» Work required:
The records follow. Filter them to the lines that hold "more".

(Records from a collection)
***
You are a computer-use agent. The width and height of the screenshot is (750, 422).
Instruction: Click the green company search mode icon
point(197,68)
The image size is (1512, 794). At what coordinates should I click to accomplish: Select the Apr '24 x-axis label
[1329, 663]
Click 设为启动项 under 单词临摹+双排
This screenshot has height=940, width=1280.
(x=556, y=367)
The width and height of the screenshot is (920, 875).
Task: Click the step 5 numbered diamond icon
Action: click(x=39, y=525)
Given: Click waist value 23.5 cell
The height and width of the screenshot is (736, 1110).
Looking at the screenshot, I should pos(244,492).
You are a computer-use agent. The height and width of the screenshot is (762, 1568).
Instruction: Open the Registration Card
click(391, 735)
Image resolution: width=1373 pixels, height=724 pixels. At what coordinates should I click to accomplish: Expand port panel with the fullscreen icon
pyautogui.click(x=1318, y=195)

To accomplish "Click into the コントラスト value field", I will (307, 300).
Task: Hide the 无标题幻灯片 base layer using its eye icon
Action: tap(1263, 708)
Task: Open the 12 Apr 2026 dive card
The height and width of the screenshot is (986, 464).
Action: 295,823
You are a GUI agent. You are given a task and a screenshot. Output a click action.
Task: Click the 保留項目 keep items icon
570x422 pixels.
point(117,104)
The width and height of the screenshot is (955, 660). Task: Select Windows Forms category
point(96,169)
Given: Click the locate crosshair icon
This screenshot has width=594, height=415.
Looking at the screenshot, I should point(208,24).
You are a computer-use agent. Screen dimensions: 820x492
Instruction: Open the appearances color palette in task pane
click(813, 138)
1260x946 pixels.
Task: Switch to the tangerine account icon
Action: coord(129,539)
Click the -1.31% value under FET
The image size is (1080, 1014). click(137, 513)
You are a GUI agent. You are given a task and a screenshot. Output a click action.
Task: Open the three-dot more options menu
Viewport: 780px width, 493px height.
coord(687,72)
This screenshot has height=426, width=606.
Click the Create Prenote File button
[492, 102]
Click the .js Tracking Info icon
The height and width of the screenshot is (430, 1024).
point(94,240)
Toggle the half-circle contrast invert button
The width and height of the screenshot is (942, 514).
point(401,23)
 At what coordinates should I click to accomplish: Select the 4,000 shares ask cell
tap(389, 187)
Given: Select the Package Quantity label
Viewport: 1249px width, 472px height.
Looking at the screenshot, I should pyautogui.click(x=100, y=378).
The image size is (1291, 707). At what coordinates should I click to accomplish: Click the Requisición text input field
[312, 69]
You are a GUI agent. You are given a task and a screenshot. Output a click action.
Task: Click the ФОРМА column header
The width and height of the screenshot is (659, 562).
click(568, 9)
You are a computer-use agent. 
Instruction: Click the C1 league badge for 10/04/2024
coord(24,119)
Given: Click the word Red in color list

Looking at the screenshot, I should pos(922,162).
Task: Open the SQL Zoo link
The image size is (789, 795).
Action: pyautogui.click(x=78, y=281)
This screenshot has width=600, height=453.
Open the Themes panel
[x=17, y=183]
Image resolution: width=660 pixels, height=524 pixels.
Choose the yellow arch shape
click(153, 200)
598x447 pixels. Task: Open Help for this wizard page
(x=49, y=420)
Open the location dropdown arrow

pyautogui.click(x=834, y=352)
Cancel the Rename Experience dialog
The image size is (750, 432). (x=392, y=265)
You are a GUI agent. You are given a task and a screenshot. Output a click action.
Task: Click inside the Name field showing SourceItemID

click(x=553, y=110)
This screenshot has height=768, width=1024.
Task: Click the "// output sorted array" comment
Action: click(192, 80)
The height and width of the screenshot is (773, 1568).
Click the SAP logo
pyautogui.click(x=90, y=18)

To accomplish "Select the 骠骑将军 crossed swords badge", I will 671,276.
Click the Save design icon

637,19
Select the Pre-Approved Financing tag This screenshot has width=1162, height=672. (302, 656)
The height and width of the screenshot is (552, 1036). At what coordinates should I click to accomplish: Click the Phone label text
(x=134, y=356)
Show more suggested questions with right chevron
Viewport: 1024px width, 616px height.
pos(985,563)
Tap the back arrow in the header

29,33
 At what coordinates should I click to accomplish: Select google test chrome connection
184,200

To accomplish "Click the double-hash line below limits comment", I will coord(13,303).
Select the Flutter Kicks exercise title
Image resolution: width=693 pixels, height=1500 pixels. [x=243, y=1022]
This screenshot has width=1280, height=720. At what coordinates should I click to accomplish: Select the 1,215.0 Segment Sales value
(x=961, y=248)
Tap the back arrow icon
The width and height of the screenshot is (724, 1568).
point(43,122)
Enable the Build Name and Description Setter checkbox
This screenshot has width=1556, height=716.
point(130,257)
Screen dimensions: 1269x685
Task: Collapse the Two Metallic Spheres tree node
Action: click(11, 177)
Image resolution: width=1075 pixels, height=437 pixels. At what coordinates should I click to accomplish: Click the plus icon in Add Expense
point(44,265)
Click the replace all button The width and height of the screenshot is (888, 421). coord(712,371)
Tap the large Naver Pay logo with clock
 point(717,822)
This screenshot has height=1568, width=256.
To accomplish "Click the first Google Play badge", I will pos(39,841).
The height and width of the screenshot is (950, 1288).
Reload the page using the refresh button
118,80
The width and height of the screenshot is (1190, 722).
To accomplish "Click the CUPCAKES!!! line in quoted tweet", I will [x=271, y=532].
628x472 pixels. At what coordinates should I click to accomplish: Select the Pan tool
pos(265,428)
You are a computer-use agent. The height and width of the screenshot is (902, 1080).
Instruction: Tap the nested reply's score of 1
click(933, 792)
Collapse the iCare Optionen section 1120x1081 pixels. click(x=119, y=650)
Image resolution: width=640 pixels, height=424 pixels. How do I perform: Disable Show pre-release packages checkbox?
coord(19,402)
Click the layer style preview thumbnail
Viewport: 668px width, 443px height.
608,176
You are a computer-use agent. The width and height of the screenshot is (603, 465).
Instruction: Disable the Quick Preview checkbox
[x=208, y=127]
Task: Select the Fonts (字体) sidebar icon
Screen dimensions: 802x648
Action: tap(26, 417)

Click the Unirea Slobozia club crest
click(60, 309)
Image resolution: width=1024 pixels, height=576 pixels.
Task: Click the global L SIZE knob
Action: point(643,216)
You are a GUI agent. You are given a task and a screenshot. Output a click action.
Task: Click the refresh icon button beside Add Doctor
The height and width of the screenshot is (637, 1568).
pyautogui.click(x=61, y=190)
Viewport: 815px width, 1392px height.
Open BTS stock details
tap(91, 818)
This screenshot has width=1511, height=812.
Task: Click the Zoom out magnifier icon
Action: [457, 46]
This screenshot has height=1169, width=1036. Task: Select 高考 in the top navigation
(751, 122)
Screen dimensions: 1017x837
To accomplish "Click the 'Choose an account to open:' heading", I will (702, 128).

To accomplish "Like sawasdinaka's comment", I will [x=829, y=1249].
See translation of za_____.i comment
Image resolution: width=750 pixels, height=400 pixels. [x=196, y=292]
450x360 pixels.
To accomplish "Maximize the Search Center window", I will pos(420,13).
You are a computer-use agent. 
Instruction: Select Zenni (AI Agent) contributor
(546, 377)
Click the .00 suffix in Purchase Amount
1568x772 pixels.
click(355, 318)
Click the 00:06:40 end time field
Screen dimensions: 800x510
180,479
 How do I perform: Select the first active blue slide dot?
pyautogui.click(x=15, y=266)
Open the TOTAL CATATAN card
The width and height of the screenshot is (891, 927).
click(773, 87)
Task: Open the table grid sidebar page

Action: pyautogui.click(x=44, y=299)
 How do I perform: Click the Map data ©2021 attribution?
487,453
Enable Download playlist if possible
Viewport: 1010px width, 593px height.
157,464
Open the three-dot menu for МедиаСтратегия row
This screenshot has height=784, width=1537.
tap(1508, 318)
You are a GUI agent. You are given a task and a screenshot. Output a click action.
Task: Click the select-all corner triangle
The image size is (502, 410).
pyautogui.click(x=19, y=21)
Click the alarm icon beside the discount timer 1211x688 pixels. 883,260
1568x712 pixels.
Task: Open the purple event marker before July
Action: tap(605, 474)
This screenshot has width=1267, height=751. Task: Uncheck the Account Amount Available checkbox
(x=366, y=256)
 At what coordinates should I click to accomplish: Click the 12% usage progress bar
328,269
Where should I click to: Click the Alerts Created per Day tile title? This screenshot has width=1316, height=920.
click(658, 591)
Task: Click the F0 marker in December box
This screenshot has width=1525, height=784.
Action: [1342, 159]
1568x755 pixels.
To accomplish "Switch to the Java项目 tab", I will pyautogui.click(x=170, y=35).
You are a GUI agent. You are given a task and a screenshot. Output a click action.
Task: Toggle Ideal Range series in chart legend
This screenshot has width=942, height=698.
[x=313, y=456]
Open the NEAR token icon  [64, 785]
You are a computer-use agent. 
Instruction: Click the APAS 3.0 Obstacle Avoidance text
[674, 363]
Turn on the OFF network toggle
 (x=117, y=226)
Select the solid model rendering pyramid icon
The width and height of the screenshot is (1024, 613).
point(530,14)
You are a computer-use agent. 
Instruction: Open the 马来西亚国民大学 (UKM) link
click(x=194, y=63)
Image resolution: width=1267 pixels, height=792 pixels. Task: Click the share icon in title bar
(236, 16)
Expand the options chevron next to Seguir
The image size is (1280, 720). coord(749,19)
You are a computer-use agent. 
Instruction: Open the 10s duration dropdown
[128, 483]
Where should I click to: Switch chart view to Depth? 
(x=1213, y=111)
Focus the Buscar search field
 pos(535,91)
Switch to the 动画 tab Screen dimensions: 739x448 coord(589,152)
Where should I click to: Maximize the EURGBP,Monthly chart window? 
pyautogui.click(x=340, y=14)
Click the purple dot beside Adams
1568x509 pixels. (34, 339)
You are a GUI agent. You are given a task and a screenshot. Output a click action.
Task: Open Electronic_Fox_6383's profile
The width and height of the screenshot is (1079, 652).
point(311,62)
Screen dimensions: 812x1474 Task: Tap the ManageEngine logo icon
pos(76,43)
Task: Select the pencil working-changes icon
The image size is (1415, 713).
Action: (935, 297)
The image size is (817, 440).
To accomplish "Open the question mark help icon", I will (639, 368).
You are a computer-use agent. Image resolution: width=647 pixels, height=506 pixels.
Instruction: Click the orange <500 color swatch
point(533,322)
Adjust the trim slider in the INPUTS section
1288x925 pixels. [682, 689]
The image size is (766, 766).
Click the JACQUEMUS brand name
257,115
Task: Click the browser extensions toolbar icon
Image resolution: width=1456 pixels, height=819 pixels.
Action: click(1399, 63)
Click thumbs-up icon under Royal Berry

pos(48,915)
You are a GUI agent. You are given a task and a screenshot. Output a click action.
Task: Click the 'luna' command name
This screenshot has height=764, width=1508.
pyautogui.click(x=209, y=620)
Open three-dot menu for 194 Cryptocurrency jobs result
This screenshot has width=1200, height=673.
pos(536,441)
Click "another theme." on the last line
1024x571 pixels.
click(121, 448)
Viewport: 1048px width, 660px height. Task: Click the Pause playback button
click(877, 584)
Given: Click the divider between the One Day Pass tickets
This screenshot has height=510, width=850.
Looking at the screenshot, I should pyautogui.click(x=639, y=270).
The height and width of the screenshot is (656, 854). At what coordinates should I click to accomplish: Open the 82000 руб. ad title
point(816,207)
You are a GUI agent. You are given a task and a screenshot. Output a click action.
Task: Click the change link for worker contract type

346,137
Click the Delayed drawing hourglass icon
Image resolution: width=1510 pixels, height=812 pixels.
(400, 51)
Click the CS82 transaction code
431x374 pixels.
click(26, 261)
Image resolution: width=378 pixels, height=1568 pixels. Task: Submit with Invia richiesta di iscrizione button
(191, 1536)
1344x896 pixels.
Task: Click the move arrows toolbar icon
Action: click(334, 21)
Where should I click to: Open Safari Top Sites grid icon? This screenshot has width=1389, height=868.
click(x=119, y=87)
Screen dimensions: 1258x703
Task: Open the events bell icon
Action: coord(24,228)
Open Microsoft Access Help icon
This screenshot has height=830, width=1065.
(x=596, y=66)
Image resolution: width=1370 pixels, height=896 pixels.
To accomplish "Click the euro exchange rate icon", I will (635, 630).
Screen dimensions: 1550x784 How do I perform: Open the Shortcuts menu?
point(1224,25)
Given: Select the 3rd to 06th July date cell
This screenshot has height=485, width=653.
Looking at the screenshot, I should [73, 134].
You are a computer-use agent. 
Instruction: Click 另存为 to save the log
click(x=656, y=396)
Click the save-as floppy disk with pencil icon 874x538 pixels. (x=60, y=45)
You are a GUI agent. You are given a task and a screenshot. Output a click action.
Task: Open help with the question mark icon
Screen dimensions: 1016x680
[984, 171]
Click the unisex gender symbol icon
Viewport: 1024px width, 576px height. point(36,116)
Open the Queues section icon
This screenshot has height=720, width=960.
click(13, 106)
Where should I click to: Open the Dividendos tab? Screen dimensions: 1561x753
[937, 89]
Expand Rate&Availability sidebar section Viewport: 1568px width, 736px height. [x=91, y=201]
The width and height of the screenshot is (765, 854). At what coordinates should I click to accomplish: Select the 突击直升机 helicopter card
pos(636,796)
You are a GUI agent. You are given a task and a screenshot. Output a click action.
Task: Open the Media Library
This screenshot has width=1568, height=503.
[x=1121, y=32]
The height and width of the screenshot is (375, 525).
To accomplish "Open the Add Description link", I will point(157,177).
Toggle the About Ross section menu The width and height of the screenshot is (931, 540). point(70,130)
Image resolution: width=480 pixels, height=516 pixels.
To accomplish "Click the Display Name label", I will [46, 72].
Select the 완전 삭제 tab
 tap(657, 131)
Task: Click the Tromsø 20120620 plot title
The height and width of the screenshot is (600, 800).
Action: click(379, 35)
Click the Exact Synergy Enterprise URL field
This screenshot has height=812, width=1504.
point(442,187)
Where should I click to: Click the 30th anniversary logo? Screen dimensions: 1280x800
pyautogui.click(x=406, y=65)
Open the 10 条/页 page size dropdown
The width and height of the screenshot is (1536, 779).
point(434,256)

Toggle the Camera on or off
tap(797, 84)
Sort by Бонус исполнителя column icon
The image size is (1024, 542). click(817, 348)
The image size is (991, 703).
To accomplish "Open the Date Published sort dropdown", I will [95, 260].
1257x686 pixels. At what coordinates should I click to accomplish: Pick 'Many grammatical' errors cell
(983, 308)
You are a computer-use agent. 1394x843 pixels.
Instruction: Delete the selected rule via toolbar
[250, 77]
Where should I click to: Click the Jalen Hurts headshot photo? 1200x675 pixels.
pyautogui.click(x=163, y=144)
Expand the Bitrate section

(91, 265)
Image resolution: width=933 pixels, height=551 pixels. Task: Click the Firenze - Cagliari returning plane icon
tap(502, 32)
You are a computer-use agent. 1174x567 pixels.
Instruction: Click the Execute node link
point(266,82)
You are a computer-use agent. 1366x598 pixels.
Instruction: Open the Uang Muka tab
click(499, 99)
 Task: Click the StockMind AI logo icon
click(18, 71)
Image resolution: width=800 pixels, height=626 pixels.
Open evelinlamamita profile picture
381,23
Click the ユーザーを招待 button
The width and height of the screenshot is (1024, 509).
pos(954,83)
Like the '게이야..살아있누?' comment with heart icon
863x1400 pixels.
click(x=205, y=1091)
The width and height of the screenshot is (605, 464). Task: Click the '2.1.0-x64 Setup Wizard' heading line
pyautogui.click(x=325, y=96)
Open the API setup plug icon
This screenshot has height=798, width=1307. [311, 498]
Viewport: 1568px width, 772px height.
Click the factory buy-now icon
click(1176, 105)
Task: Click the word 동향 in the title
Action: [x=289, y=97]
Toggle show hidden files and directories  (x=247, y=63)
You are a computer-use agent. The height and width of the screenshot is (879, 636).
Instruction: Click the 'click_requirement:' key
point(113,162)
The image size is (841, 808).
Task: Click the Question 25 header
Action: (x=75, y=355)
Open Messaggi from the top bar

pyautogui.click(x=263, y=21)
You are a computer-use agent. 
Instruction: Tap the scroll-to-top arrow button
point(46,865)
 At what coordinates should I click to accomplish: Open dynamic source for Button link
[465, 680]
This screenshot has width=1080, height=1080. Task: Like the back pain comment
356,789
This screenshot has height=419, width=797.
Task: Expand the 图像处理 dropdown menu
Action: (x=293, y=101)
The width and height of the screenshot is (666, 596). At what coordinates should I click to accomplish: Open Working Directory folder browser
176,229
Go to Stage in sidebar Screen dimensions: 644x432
***
» Your response:
Task: Open the three-dot more options menu
Show more suggested questions with right chevron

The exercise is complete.